• [Action item]:
Until you reach the line containing "[電話リレーサービス 手話で電話：通話オペレータを通じて手話で環境省に電話ができます（外部リンク）] (293, 2430)", reproduce each line of the listing exactly, please, and include that line as well.

(Input data)

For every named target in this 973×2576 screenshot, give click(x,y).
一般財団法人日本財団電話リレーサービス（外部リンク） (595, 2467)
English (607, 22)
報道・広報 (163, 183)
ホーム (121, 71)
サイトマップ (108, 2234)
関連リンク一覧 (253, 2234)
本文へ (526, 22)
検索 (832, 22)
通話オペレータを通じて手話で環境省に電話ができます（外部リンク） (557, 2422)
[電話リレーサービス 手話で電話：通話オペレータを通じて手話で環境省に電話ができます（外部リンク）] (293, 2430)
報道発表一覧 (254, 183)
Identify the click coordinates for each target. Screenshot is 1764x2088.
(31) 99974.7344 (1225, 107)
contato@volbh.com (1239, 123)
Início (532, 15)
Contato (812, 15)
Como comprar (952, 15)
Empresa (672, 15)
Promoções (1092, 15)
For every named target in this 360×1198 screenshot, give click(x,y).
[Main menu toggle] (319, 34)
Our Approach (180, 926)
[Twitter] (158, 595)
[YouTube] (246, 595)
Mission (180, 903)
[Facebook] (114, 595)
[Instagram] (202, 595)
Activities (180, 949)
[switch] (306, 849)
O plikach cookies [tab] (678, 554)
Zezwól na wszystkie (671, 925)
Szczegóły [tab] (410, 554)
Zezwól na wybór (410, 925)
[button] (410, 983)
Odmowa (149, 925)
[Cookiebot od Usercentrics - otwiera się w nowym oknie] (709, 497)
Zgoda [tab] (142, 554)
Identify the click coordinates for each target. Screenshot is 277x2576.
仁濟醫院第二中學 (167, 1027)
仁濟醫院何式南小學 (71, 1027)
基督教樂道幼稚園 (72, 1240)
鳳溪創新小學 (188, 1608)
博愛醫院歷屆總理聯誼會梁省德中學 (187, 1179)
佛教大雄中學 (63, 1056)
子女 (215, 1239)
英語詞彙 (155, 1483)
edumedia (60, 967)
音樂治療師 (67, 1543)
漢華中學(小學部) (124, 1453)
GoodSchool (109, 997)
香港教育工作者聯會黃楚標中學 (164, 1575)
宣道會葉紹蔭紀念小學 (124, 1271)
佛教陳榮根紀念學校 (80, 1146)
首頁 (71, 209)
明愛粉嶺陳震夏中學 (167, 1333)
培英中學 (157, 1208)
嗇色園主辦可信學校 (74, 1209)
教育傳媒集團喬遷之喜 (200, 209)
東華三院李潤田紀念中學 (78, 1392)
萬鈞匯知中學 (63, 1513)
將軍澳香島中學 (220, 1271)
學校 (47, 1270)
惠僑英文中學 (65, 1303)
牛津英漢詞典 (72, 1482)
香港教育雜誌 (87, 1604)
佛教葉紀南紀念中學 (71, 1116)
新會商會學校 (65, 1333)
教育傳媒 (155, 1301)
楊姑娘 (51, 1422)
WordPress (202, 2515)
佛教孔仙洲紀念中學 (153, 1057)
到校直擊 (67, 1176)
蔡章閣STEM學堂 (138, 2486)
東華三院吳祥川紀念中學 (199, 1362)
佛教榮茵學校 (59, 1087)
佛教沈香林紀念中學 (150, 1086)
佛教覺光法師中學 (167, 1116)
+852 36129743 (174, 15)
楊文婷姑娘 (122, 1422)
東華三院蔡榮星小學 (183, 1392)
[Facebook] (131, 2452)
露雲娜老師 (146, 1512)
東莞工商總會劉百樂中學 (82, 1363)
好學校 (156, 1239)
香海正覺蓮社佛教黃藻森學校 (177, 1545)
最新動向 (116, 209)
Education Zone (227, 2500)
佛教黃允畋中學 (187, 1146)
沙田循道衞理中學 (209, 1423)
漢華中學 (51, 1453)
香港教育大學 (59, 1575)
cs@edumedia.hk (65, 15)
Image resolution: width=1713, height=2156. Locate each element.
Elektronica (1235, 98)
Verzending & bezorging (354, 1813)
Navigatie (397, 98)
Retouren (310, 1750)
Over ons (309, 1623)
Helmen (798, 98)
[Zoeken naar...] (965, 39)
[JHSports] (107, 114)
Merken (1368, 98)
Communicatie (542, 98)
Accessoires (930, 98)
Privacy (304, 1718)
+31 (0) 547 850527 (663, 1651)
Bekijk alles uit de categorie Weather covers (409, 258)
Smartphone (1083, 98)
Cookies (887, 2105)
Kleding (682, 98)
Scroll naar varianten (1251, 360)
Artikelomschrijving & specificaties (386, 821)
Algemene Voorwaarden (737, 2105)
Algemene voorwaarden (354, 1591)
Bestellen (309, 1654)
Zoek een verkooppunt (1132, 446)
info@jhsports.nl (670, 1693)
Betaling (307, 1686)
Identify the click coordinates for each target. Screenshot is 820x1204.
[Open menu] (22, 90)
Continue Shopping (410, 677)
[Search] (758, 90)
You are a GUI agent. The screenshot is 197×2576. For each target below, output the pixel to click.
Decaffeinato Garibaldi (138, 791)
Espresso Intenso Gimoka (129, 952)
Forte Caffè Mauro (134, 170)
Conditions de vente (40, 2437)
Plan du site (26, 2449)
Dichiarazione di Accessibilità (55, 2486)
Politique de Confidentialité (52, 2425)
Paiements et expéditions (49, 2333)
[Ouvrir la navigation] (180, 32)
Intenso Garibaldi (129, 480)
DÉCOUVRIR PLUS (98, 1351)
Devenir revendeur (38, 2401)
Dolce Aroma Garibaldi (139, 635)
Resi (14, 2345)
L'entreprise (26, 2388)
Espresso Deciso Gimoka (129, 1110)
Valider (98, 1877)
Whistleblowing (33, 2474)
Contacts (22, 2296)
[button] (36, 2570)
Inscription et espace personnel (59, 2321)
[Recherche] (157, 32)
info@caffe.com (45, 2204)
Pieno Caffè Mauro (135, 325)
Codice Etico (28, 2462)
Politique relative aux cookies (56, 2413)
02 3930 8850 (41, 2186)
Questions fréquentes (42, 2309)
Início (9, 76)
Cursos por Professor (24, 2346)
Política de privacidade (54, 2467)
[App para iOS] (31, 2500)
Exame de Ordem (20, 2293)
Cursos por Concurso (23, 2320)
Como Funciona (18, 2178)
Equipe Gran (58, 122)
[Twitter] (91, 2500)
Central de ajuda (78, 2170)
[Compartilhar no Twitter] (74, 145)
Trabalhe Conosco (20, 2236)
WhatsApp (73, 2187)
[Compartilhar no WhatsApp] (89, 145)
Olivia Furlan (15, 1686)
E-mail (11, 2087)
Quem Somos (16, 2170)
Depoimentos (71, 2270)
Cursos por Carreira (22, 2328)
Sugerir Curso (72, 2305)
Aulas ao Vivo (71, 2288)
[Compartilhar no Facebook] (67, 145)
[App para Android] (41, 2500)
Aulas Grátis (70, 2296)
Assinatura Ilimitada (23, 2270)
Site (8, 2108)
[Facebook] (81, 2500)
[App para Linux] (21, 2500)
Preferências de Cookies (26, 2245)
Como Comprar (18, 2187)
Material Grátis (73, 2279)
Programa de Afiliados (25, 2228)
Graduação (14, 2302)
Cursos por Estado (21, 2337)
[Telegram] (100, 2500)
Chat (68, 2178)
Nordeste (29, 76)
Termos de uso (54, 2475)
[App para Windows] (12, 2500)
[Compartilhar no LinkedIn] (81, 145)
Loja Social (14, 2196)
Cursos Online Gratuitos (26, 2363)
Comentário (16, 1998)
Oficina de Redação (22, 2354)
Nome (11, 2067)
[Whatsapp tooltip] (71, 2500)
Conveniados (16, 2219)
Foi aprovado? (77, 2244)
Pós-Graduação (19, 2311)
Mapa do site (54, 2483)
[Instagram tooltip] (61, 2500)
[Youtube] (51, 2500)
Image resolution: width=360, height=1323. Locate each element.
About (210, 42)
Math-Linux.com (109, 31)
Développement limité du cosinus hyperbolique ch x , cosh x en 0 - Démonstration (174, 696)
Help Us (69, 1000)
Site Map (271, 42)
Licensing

(End Input data)

• [Task solution]:
For every named target in this 973×2576 screenshot, give click(x,y).
一般財団法人日本財団電話リレーサービス（外部リンク） (595, 2467)
English (607, 22)
報道・広報 (163, 183)
ホーム (121, 71)
サイトマップ (108, 2234)
関連リンク一覧 (253, 2234)
本文へ (526, 22)
検索 (832, 22)
通話オペレータを通じて手話で環境省に電話ができます（外部リンク） (557, 2422)
[電話リレーサービス 手話で電話：通話オペレータを通じて手話で環境省に電話ができます（外部リンク）] (293, 2430)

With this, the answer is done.